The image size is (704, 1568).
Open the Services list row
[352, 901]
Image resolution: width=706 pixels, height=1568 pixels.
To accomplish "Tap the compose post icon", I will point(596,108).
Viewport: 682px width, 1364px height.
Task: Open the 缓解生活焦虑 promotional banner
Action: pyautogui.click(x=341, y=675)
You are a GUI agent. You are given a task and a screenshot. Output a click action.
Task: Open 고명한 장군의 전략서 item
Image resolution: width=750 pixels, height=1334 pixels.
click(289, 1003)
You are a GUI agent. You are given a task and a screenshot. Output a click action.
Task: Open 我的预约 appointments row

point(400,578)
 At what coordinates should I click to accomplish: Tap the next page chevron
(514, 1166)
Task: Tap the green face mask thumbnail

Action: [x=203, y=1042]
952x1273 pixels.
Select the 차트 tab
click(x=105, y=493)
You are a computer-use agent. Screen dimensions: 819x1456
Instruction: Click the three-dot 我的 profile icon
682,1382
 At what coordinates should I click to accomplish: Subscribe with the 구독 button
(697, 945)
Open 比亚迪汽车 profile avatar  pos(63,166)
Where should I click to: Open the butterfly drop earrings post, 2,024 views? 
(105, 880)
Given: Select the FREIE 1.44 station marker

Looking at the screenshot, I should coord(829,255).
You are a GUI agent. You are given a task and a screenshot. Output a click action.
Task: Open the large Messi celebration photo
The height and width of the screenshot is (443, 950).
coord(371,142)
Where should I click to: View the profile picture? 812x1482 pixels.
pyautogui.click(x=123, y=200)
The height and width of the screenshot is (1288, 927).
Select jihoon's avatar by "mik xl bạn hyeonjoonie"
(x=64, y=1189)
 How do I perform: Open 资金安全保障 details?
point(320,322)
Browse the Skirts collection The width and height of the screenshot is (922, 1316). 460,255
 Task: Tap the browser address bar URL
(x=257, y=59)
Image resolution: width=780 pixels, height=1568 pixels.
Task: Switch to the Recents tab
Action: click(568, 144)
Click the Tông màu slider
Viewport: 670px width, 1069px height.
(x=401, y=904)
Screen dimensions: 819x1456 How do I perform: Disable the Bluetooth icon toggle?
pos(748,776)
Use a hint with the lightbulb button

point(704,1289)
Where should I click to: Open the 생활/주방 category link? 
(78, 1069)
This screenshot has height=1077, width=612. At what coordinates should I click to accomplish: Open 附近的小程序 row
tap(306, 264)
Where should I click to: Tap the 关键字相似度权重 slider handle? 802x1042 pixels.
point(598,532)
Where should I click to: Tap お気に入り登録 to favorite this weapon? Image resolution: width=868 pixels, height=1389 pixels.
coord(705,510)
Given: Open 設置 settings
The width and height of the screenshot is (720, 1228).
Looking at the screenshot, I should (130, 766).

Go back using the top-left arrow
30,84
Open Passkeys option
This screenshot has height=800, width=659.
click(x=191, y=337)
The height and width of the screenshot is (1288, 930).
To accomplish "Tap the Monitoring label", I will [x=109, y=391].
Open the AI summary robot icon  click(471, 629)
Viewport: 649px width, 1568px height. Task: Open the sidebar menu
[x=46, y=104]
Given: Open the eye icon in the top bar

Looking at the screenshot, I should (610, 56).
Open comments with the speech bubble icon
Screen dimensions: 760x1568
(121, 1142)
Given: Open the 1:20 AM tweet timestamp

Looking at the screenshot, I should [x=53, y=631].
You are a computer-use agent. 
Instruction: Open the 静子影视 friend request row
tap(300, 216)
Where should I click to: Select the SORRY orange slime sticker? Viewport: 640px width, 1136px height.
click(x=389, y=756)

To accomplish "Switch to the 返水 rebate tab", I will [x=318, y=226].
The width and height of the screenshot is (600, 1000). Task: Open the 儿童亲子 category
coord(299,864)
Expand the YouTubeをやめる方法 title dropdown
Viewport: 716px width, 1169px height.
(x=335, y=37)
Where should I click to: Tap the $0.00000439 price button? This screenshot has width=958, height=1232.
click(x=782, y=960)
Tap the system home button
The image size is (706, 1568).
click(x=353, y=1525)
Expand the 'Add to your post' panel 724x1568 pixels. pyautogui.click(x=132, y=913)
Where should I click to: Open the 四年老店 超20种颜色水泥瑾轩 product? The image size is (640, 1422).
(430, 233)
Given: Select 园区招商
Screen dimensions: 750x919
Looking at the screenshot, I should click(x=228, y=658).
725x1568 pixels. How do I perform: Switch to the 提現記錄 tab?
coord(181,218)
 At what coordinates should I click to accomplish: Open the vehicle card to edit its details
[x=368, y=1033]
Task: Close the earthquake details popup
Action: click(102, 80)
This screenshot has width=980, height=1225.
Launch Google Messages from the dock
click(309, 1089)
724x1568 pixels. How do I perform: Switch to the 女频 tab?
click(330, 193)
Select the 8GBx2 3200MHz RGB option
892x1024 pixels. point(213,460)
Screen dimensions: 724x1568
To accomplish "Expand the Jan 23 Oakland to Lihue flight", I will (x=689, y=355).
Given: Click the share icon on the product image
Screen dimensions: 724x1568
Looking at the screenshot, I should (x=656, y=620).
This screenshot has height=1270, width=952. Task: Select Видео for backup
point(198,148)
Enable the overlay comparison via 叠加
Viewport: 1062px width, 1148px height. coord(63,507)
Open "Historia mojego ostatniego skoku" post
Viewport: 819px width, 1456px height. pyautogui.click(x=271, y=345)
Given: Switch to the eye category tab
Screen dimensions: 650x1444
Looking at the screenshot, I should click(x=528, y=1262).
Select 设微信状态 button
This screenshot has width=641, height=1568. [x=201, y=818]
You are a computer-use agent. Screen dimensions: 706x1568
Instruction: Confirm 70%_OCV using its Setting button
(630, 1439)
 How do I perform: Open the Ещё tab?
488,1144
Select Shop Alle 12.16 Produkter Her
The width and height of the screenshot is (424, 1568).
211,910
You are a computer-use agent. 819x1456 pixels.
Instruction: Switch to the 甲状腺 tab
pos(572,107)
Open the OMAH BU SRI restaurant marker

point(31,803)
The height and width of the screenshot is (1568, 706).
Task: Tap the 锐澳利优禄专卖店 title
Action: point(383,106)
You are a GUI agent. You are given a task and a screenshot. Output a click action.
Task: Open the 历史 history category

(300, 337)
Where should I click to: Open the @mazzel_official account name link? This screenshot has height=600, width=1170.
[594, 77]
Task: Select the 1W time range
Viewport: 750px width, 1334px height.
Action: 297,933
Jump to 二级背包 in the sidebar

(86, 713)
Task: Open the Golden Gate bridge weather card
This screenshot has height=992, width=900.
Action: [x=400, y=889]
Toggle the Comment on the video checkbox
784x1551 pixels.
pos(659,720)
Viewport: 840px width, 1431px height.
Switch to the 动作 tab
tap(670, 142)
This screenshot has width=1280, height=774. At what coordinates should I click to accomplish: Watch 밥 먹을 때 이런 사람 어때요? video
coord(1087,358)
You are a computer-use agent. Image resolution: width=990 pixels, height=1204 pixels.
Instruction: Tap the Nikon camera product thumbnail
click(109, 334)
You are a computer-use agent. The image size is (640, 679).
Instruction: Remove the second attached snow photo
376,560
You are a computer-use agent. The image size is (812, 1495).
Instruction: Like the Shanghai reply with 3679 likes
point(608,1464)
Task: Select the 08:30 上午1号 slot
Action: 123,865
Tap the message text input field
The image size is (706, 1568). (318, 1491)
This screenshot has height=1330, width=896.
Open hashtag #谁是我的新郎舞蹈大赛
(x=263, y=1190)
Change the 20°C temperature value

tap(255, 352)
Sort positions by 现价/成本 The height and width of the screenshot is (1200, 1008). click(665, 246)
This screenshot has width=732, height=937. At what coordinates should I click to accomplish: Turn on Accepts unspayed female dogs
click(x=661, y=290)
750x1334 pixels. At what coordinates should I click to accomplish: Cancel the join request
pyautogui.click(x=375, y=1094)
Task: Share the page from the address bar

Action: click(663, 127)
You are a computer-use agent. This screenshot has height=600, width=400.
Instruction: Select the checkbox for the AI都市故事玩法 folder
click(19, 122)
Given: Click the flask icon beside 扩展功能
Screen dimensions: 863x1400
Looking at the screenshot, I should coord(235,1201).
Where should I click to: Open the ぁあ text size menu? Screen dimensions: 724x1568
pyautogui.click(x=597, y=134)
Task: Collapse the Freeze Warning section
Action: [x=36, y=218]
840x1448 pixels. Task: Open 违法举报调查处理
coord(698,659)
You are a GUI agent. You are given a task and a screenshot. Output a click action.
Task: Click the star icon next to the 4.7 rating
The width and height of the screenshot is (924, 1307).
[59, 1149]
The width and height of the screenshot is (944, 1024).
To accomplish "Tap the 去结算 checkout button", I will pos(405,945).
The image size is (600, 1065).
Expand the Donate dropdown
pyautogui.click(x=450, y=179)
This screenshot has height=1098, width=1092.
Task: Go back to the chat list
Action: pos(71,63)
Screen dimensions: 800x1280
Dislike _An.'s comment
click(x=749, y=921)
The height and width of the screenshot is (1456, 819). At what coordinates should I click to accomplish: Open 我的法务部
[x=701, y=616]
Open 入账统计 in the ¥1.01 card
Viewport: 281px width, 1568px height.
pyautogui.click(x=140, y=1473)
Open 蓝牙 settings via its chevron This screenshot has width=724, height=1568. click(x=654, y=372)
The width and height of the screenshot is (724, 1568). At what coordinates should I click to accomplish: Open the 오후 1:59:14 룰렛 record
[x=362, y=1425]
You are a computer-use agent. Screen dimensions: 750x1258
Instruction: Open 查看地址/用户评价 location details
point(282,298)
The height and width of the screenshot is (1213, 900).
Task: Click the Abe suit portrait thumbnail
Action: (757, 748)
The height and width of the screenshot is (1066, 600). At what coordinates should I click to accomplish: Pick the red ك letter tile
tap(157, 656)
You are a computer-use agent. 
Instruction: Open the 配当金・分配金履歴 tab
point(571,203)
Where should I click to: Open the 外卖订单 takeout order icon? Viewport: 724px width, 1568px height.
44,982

═══

▶ [What is expected]
Update the entries from the beginning through the line with "click(289, 1003)", inclusive, replacing "Image resolution" with "Screen size" and changing nothing else.

▶ [Answer to the problem]
The image size is (704, 1568).
Open the Services list row
[352, 901]
Screen size: width=706 pixels, height=1568 pixels.
To accomplish "Tap the compose post icon", I will point(596,108).
Viewport: 682px width, 1364px height.
Task: Open the 缓解生活焦虑 promotional banner
Action: pyautogui.click(x=341, y=675)
You are a GUI agent. You are given a task and a screenshot. Output a click action.
Task: Open 고명한 장군의 전략서 item
Screen size: width=750 pixels, height=1334 pixels.
click(289, 1003)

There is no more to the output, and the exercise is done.